__Text excerpt__:
--*--

China is weaponizing the raw materials of the modern world, and the free world has little time left to break free.

The dragon coils around the world it seeks to command

For decades, Western governments mollycoddled China. It was not naivety. It was a strategy. They believed that trade would tame ambition. They hoped prosperity would civilize power.

It was a comforting theory. It was also a catastrophic miscalculation.

This week, Beijing unleashed the costly consequences of that mistake. It tightened its grip on rare earths, lithium-ion batteries, and other critical materials. It even extended that control beyond its borders. In short, China has turned its supply chains into a weapon.

The scope of these new restrictions is sweeping and deliberate. Their reach extends from pocket to battlefield.

Some of the newly restricted elements have direct military uses, including in laser targeting systems. Others, such as europium, are vital to everyday life, powering the screens of televisions and smartphones. Synthetic diamonds for industrial tools are now controlled, though those used in jewelry remain exempt.

Rare earths are at the heart of acoustic components, electric motors, and advanced batteries inside earphones, smartphones, and laptops. They are just as indispensable to missile guidance systems, sensors, and other defense technologies.

For China, the world’s dependence is no longer an accident; it is a weapon.

The scope of these restrictions is unprecedented. It no longer stops at China’s border. For example, a company in Düsseldorf that uses Chinese rare earths to make a magnet must now get Beijing’s permission before it can sell that product to the United States.

This is a new kind of control. China is not only deciding what it exports. It is deciding what others can trade, even when the final product is made elsewhere.

The timing is no accident. The Asia-Pacific Economic Cooperation (APEC) summit opens on October 31. Xi Jinping and Donald Trump are expected to meet on the sidelines. Exactly one month before that meeting, Beijing is raising the stakes. It is tightening its grip now, when leverage matters most.

--*--

__Stored rows__:
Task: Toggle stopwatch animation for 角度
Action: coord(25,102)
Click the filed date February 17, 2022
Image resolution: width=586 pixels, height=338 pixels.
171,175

--*--

__Short exercise__: From the text on China's control of critical materials, repeat word for word the part between "The dragon coils" and "into a weapon.", inclusive. The items have nothing to do with what comes next.

__Response to this task__:
The dragon coils around the world it seeks to command

For decades, Western governments mollycoddled China. It was not naivety. It was a strategy. They believed that trade would tame ambition. They hoped prosperity would civilize power.

It was a comforting theory. It was also a catastrophic miscalculation.

This week, Beijing unleashed the costly consequences of that mistake. It tightened its grip on rare earths, lithium-ion batteries, and other critical materials. It even extended that control beyond its borders. In short, China has turned its supply chains into a weapon.